The answer must be the full set of records, repeated exactly.

*** Record set ***

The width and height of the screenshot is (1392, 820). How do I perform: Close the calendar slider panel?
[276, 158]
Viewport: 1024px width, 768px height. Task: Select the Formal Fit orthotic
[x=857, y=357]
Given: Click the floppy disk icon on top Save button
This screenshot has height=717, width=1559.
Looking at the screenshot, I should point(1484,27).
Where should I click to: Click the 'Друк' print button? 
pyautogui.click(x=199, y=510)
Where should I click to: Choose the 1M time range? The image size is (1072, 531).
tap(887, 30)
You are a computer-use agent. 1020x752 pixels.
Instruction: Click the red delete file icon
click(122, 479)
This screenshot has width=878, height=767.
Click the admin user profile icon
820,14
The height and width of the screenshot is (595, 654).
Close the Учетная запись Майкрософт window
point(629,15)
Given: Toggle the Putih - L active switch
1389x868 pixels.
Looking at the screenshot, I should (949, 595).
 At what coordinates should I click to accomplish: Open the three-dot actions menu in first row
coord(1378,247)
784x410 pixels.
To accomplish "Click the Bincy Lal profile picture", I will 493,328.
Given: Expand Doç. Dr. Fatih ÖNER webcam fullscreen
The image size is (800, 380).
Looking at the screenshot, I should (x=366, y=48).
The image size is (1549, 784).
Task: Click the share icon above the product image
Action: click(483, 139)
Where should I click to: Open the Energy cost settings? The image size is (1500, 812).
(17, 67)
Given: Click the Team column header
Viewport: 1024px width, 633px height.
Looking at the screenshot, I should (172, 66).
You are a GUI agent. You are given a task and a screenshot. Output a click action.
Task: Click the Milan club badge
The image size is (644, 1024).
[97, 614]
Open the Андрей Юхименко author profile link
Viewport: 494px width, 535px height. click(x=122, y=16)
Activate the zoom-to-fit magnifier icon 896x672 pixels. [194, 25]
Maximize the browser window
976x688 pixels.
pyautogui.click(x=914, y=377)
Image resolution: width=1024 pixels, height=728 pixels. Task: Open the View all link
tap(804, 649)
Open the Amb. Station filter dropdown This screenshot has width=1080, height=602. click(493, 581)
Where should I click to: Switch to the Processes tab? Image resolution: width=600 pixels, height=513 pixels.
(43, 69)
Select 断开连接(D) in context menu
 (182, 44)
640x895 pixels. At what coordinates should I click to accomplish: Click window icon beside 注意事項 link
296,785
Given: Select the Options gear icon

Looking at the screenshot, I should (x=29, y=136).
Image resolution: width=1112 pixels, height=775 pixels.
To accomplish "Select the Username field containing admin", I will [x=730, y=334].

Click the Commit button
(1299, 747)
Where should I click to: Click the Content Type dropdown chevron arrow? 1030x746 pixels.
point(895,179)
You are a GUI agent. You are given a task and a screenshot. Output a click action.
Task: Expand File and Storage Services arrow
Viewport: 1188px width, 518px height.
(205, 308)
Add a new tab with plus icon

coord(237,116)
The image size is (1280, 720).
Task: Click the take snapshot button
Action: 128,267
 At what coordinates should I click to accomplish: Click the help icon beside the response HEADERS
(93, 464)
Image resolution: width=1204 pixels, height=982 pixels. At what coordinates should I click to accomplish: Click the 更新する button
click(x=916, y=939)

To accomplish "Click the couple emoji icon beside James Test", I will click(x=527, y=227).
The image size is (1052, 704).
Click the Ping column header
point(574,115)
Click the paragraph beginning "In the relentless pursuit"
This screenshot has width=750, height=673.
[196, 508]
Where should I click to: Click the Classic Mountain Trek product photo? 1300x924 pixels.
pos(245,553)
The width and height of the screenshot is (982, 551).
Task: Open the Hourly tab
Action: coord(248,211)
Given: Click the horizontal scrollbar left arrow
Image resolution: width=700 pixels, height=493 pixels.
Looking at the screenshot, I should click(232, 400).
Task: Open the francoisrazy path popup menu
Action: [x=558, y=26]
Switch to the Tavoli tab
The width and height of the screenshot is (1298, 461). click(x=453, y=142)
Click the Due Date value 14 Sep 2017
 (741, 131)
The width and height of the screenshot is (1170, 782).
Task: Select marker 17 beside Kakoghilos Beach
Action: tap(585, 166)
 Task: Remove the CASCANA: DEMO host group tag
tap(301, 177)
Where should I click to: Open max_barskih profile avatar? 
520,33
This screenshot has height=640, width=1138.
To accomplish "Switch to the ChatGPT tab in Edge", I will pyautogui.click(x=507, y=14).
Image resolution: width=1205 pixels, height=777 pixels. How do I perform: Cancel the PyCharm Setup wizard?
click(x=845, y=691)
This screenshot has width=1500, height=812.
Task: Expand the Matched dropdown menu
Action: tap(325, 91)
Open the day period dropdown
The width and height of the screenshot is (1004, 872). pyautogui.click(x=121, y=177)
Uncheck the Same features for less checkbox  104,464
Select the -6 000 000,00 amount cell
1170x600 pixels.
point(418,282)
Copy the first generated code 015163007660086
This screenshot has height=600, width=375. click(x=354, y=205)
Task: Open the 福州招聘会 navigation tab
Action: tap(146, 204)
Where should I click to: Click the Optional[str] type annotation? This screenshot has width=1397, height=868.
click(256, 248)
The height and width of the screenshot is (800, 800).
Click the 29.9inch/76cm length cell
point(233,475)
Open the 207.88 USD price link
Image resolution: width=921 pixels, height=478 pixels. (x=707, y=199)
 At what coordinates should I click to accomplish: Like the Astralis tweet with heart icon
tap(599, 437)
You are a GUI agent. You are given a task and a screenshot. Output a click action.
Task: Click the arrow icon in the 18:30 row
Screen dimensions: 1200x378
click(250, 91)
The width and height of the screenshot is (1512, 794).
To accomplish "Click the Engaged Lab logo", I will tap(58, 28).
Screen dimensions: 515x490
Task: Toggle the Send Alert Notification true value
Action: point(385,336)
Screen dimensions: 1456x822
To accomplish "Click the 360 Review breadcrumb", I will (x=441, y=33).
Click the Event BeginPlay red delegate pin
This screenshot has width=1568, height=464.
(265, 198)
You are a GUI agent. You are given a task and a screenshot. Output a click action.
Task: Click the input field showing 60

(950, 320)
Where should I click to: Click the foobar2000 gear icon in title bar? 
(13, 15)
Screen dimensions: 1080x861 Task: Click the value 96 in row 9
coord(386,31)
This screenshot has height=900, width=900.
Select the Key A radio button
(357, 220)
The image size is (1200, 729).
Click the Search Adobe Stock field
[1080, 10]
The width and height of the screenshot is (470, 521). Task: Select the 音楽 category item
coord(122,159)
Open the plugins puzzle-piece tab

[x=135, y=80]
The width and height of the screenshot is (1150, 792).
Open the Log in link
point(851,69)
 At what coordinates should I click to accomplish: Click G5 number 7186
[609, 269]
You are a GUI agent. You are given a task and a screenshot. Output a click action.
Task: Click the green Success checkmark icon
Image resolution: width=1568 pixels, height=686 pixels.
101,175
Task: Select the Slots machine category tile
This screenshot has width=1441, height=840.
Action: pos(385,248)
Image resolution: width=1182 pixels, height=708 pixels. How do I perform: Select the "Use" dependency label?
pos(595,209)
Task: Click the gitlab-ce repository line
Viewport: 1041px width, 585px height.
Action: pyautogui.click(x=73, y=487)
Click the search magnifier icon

*** End of Record set ***

Worked solution:
The width and height of the screenshot is (1392, 820). How do I perform: Close the calendar slider panel?
[276, 158]
Viewport: 1024px width, 768px height. Task: Select the Formal Fit orthotic
[x=857, y=357]
Given: Click the floppy disk icon on top Save button
This screenshot has height=717, width=1559.
Looking at the screenshot, I should point(1484,27).
Where should I click to: Click the 'Друк' print button? 
pyautogui.click(x=199, y=510)
Where should I click to: Choose the 1M time range? The image size is (1072, 531).
tap(887, 30)
You are a computer-use agent. 1020x752 pixels.
Instruction: Click the red delete file icon
click(122, 479)
This screenshot has width=878, height=767.
Click the admin user profile icon
820,14
The height and width of the screenshot is (595, 654).
Close the Учетная запись Майкрософт window
point(629,15)
Given: Toggle the Putih - L active switch
1389x868 pixels.
Looking at the screenshot, I should (949, 595).
 At what coordinates should I click to accomplish: Open the three-dot actions menu in first row
coord(1378,247)
784x410 pixels.
To accomplish "Click the Bincy Lal profile picture", I will 493,328.
Given: Expand Doç. Dr. Fatih ÖNER webcam fullscreen
The image size is (800, 380).
Looking at the screenshot, I should (x=366, y=48).
The image size is (1549, 784).
Task: Click the share icon above the product image
Action: click(483, 139)
Where should I click to: Open the Energy cost settings? The image size is (1500, 812).
(17, 67)
Given: Click the Team column header
Viewport: 1024px width, 633px height.
Looking at the screenshot, I should (172, 66).
You are a GUI agent. You are given a task and a screenshot. Output a click action.
Task: Click the Milan club badge
The image size is (644, 1024).
[97, 614]
Open the Андрей Юхименко author profile link
Viewport: 494px width, 535px height. click(x=122, y=16)
Activate the zoom-to-fit magnifier icon 896x672 pixels. [194, 25]
Maximize the browser window
976x688 pixels.
pyautogui.click(x=914, y=377)
Image resolution: width=1024 pixels, height=728 pixels. Task: Open the View all link
tap(804, 649)
Open the Amb. Station filter dropdown This screenshot has width=1080, height=602. click(493, 581)
Where should I click to: Switch to the Processes tab? Image resolution: width=600 pixels, height=513 pixels.
(43, 69)
Select 断开连接(D) in context menu
 (182, 44)
640x895 pixels. At what coordinates should I click to accomplish: Click window icon beside 注意事項 link
296,785
Given: Select the Options gear icon

Looking at the screenshot, I should (x=29, y=136).
Image resolution: width=1112 pixels, height=775 pixels.
To accomplish "Select the Username field containing admin", I will [x=730, y=334].

Click the Commit button
(1299, 747)
Where should I click to: Click the Content Type dropdown chevron arrow? 1030x746 pixels.
point(895,179)
You are a GUI agent. You are given a task and a screenshot. Output a click action.
Task: Expand File and Storage Services arrow
Viewport: 1188px width, 518px height.
(205, 308)
Add a new tab with plus icon

coord(237,116)
The image size is (1280, 720).
Task: Click the take snapshot button
Action: 128,267
 At what coordinates should I click to accomplish: Click the help icon beside the response HEADERS
(93, 464)
Image resolution: width=1204 pixels, height=982 pixels. At what coordinates should I click to accomplish: Click the 更新する button
click(x=916, y=939)

To accomplish "Click the couple emoji icon beside James Test", I will click(x=527, y=227).
The image size is (1052, 704).
Click the Ping column header
point(574,115)
Click the paragraph beginning "In the relentless pursuit"
This screenshot has width=750, height=673.
[196, 508]
Where should I click to: Click the Classic Mountain Trek product photo? 1300x924 pixels.
pos(245,553)
The width and height of the screenshot is (982, 551).
Task: Open the Hourly tab
Action: coord(248,211)
Given: Click the horizontal scrollbar left arrow
Image resolution: width=700 pixels, height=493 pixels.
Looking at the screenshot, I should click(232, 400).
Task: Open the francoisrazy path popup menu
Action: [x=558, y=26]
Switch to the Tavoli tab
The width and height of the screenshot is (1298, 461). click(x=453, y=142)
Click the Due Date value 14 Sep 2017
 (741, 131)
The width and height of the screenshot is (1170, 782).
Task: Select marker 17 beside Kakoghilos Beach
Action: tap(585, 166)
 Task: Remove the CASCANA: DEMO host group tag
tap(301, 177)
Where should I click to: Open max_barskih profile avatar? 
520,33
This screenshot has height=640, width=1138.
To accomplish "Switch to the ChatGPT tab in Edge", I will pyautogui.click(x=507, y=14).
Image resolution: width=1205 pixels, height=777 pixels. How do I perform: Cancel the PyCharm Setup wizard?
click(x=845, y=691)
This screenshot has width=1500, height=812.
Task: Expand the Matched dropdown menu
Action: tap(325, 91)
Open the day period dropdown
The width and height of the screenshot is (1004, 872). pyautogui.click(x=121, y=177)
Uncheck the Same features for less checkbox  104,464
Select the -6 000 000,00 amount cell
1170x600 pixels.
point(418,282)
Copy the first generated code 015163007660086
This screenshot has height=600, width=375. click(x=354, y=205)
Task: Open the 福州招聘会 navigation tab
Action: tap(146, 204)
Where should I click to: Click the Optional[str] type annotation? This screenshot has width=1397, height=868.
click(256, 248)
The height and width of the screenshot is (800, 800).
Click the 29.9inch/76cm length cell
point(233,475)
Open the 207.88 USD price link
Image resolution: width=921 pixels, height=478 pixels. (x=707, y=199)
 At what coordinates should I click to accomplish: Like the Astralis tweet with heart icon
tap(599, 437)
You are a GUI agent. You are given a task and a screenshot. Output a click action.
Task: Click the arrow icon in the 18:30 row
Screen dimensions: 1200x378
click(250, 91)
The width and height of the screenshot is (1512, 794).
To accomplish "Click the Engaged Lab logo", I will tap(58, 28).
Screen dimensions: 515x490
Task: Toggle the Send Alert Notification true value
Action: point(385,336)
Screen dimensions: 1456x822
To accomplish "Click the 360 Review breadcrumb", I will (x=441, y=33).
Click the Event BeginPlay red delegate pin
This screenshot has width=1568, height=464.
(265, 198)
You are a GUI agent. You are given a task and a screenshot. Output a click action.
Task: Click the input field showing 60

(950, 320)
Where should I click to: Click the foobar2000 gear icon in title bar? 
(13, 15)
Screen dimensions: 1080x861 Task: Click the value 96 in row 9
coord(386,31)
This screenshot has height=900, width=900.
Select the Key A radio button
(357, 220)
The image size is (1200, 729).
Click the Search Adobe Stock field
[1080, 10]
The width and height of the screenshot is (470, 521). Task: Select the 音楽 category item
coord(122,159)
Open the plugins puzzle-piece tab

[x=135, y=80]
The width and height of the screenshot is (1150, 792).
Open the Log in link
point(851,69)
 At what coordinates should I click to accomplish: Click G5 number 7186
[609, 269]
You are a GUI agent. You are given a task and a screenshot. Output a click action.
Task: Click the green Success checkmark icon
Image resolution: width=1568 pixels, height=686 pixels.
101,175
Task: Select the Slots machine category tile
This screenshot has width=1441, height=840.
Action: pos(385,248)
Image resolution: width=1182 pixels, height=708 pixels. How do I perform: Select the "Use" dependency label?
pos(595,209)
Task: Click the gitlab-ce repository line
Viewport: 1041px width, 585px height.
Action: pyautogui.click(x=73, y=487)
Click the search magnifier icon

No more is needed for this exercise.